Sputnik was the Soviets’ Backup Satellite

By Amy Shira Teitel | October 4, 2017 1:53 pm

Sputnik_asmWernher von Braun popped briefly back into his office before heading out to a pre-dinner reception. He’d spent the day giving General Bruce Medaris, head of the US Army Ballistic Missile Agency, and Neil McElroy, incoming Secretary of Defense, a tour of the facilities where his team was building America’s first intermediate range ballistic missile. But what von Braun really wanted was to use the same IRBM to launch a small satellite into orbit, ideally before the Soviet Union did the same. He had the mission worked out and even had a rocket — RS-29 — in storage ready to deploy on what he called Project Orbiter. What he didn’t have was political blessing. That honour had gone to the US Navy’s Vanguard program, the all-American effort von Braun thought had about a snowball’s chance in hell of beating the Soviets, if it managed to launch at all. The upcoming dinner was his last chance to convince McElroy to give his team the green light to ready their rocket for a shot at space once the Navy failed.

He was still in his office when the phone on the desk rang. A British voice on the line asked what he thought about it. Von Braun didn’t know what “it” was, and so the man tried again: “What do you think of the Soviet satellite that has just launched into orbit?”

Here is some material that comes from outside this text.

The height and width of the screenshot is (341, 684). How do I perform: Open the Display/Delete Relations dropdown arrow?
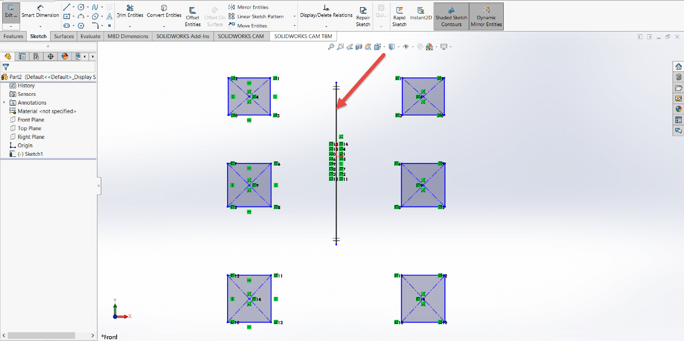click(x=326, y=26)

Von Braun might have been more shocked if he hadn’t been reading the writing on the walls. For months reports from the Soviet Union had been hinting that a satellite program was under development, that scientists were closing in on a launch date. He’d been trying to American decision makers that space was a vital part of national defense, that a huge psychological victory would go to the first nation in orbit; within 24 hours he would be proved right on that count as well.

On the other side of the world, Soviet scientists in Khazakstan celebrated the news that was slowly sweeping around the world. Their satellite — SP-1 to them but Sputnik to the outside world — was in orbit. Though it was very early in the morning of October 5, the world would remember the date as it was on Moscow time. It took more than three years of planning and development, but late at night on October 4, 1957, the Soviet Union launched the space age.

Though vanquished in the Second World War, the German Army produced one of the most notable technologies of the conflict. The A-4 rocket rechristened the V-2 by Goebbels’ propaganda machine was the first guided missile used as an offensive weapon, and both the United States and the Soviet Union captured the engineers behind it as a kind of intellectual reparations after the war’s end. And both countries had to establish new working groups and institutes where their new-found rocket knowledge could breed bigger and better rockets.

In May of 1946, the Soviet armaments industry founded Scientific-Research Institute 88 (simply written NII-88 and pronounced like “nee-88”) in Kaliningrad. Within NII-88 another group was founded, Scientific Research Institute No.4 (NII-4) with the directive to “investigate the development of methods of testing, acceptance, storage, and combat application of missile weaponry.” At the head of NII-4 was Mikhail Tikhonravov, a former of the early Soviet rocket society called GIRD (“Group for the Study of Reactive Motion”). When numerous departments within NII-88 were consolidated into a new design bureau called OKB-1 on April 26, 1950, the head of this unit for development of long-range missiles was another GIRD man, Sergei Pavlovich Korolev.

But the people leading and working in these bureaus weren’t strictly armaments people. Both Tikhonravov and Korolev were familiar with the writings of Konstantin Tsiolkovsky, the Russian grandfather of rocketry who’d worked out the math on how to launch satellites into space.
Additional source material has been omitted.